On November 21, 2019, Netflix announced its collaboration with Tonko House, with Netflix joined the production board of Oni and picked up the series to release on the streaming platform. Along with the announcement, Daisuke Tsutsumi, Robert Kondo and Kane Lee of Tonko House were revealed as executive producers of the series with Sara K. Sampson serving as the sole producer.
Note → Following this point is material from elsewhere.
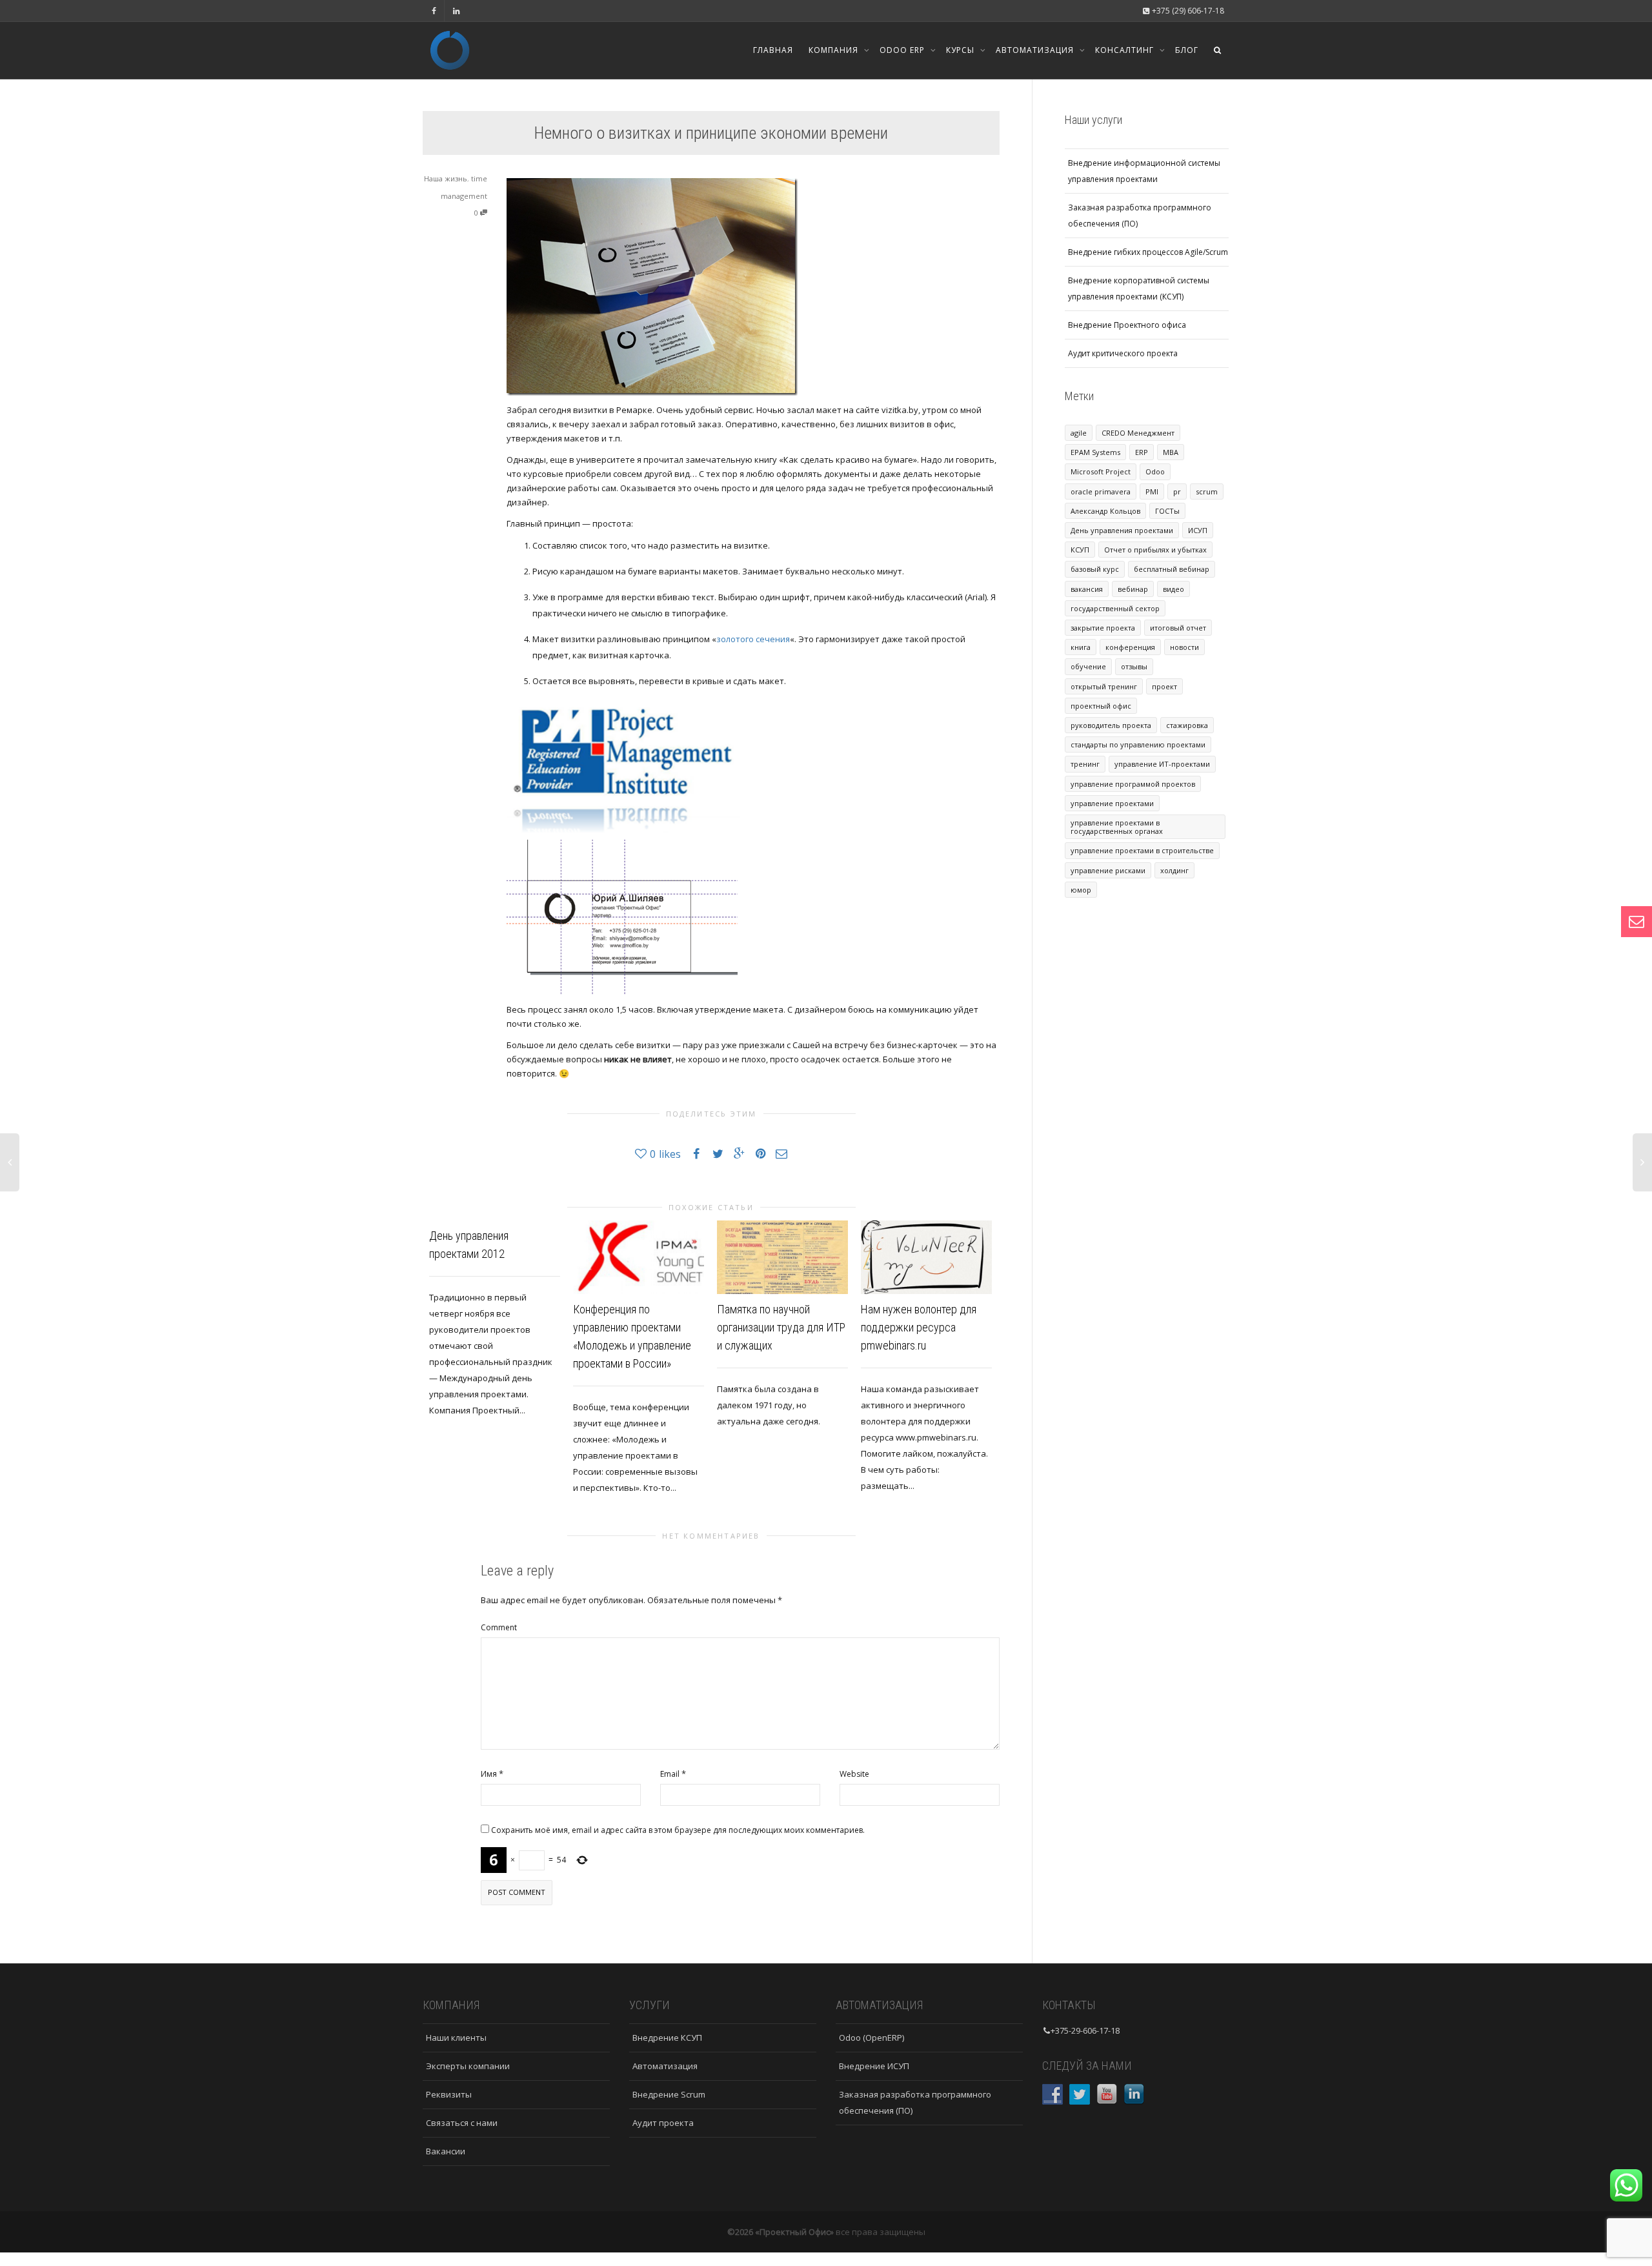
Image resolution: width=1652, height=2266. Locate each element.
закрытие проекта (1103, 627)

On June 2, 2022, the television series was officially titled as Oni: Thunder God's Tale. It would be released as limited series consisting of four episodes with Mari Okada revealed as the main writer of the series ever since 2021. CG studios, Marza and Anima were revealed to have joined the animation development.

=== Casting ===
The casting of the limited series was revealed on June 2, 2022. Momona Tamada, Archie Yates, Craig Robinson, Tantoo Cardinal, Brittany Ishibashi, Omar Benson Miller, Anna Akana, Charlet Takahashi Chung, Miyuki Sawashiro, Yuki Matsuzaki, Seth Carr, Robert Kondo, and George Takei were revealed as part of the ensemble voice cast.

== Release ==
The series would set to launch globally on the streaming platform on October 21, 2022. A special screenings of the series on Animation Is Film Festival was set to premiere on October 22, 2022.

=== Marketing ===
The first teaser trailer of Oni: Thunder God's Tale was released on June 2, 2022, along with various visuals of the series. The series were also announced at Annecy Festival 2022 as part of Netflix's "work-in-progress" lineup. On September 25, 2022, the series were showcased as part of Netflix TUDUM Japan lineup with its release date announced on official channels.